Unfortunately General Relativity can only have the whole gravitational influence of these molecules go through one or the other slits. However all of the quantum theories in my previous message have the distribution of the gravitational influence follow distribution of the matter, as one would expect.


I think we’re disagreeing over terminology rather than the actual physics?

But I’ll chase up some of the ASG references. Thanks for those.

(yoctoNewtons! We live in amazing times...)


> But I'll chase up some of the ASG references.

I recommend the introduction to

Class.Quant.Grav.27:245026,2010 DOI: 10.1088/0264-9381/27/24/245026

https://arxiv.org/abs/1008.3621

which is reasonably accessible and high-level in a way that's hard to find for asymptotically safe gravity (which is unsurprising given that renormalization group flow is a bit abstruse).


If one can extract practical comparisons between a pair of mathematical formalisms, and map those to differences in observables, I think that qualifies both as physical theories. Between ASG and string theory (with some assumptions about how to get the latter out of the AdS box and ignoring the landscape problem) there are noteworthy differences that are likely to manifest in the detailed accounting of accretion disks around astrophysical black holes. QG phenomenologists (who are sadly rare) are professionally interested in extracting such comparisons among various theories with a view to distinguishing them observationally or experimentally.

Annoyingly, experimental evidence can be hard to come by because any viable mathematical formalism has to reproduce the successes of GR, and it is shockingly easy to depart from GR in a serious way even in very weak gravity.

ASG's main anti-features are that it's not in itself a fundamental ToE; what it would accomplish (if it holds up) is getting the gravity part right to Planck scales and avoiding the incompatibility with QFT. Who knows what beyond-the-Standard-Model physics outside the gravitational sector will look like at those scales?

ASG is not alone in this, though.

String theory, on the other hand, would let gravity and matter emerge from something like a field of strings resembling dark energy, where cooling increases the apparent volume of the cosmological frame at a given scale factor. Slow thermalization in turn produces everything else, like dark matter, baryons, light, and so on.

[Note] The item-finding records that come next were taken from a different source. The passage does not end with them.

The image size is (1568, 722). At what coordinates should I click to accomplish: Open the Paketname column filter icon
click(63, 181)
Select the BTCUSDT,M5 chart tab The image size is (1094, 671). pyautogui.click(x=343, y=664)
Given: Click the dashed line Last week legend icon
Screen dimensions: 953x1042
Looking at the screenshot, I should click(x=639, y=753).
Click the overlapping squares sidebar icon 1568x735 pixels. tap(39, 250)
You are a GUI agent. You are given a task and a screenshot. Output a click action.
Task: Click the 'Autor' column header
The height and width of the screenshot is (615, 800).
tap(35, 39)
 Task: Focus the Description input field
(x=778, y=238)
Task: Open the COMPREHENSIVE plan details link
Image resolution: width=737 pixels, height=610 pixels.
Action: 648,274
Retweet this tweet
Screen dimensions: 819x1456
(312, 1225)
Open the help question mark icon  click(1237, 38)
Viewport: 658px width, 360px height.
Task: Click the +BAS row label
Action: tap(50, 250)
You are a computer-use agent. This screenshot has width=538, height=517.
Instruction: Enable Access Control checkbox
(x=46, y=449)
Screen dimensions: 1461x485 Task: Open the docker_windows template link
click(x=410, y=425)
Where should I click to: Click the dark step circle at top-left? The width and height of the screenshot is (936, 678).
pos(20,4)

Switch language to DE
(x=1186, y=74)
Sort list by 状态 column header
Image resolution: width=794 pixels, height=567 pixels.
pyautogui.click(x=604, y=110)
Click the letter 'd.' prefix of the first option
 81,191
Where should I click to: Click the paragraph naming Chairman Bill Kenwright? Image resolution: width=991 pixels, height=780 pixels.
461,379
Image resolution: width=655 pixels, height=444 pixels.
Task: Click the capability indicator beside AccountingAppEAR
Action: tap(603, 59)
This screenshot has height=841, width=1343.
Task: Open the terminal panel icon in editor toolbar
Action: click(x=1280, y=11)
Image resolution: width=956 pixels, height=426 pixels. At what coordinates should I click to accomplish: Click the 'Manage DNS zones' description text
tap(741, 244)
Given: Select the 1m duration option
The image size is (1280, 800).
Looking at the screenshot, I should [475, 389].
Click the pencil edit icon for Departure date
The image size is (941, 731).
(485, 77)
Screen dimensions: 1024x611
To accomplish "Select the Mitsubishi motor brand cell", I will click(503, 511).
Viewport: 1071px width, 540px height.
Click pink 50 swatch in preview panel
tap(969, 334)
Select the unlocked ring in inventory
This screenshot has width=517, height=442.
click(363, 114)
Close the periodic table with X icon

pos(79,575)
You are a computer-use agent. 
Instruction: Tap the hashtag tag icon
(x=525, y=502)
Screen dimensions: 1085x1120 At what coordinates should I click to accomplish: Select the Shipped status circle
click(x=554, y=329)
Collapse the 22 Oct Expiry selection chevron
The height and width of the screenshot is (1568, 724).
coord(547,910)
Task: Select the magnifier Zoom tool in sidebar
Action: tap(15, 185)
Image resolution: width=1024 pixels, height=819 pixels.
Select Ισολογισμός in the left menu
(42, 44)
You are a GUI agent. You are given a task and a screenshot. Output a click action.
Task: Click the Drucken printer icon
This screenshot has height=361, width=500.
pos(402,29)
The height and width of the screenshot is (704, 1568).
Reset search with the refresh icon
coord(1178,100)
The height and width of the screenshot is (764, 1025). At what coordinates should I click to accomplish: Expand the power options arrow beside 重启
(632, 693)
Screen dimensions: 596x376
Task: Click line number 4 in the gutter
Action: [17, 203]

There are other less popular theories from which matter and spacetime geometry emerge, too.

And of course it goes the other way around too, where matter theories can arise from geometry (Cartan torsion is still viable, and Poplawski still tries to get people to pick up Riemann-Cartan geometry; and quantum geometrodynamics remains viable too).

> We live in amazing times

The amazing thing is that collaboration, simulation, and publication is hugely improved upon even a couple of decades ago. If in the early 1900s people had WWW and message boards, email and message boards, LaTeX, ArXiv, and so forth, who knows what might have been different given the big brains around at the time !

In richer countries we have relative peace, antibiotics and sanitation. Feynman's wife died of TB while he was working on the Manhattan project; that's the trifecta there, just once removed from a theoretical physicist. Henry Moseley was shot through the head on the battlefield at Gallipoli. Many other scientists had their work seriously disrupted during both world wars and during cold war repressions (Sakharov on the one hand, Condon on the other; the former got it much worse of course).


> If one can extract practical comparisons between a pair of mathematical formalisms, and map those to differences in observables, I think that qualifies both as physical theories.

That’s fair. I wasn’t aware that anyone had managed to make any potentially observable predictions at this point, so thanks for updating me on that.

(As an observer from the sidelines of physics I’ve always had a fondness for Loop Quantum Gravity / Spin Foams over String Theory(ies) personally, but not for any particularly deep reason that I can point to as justification.)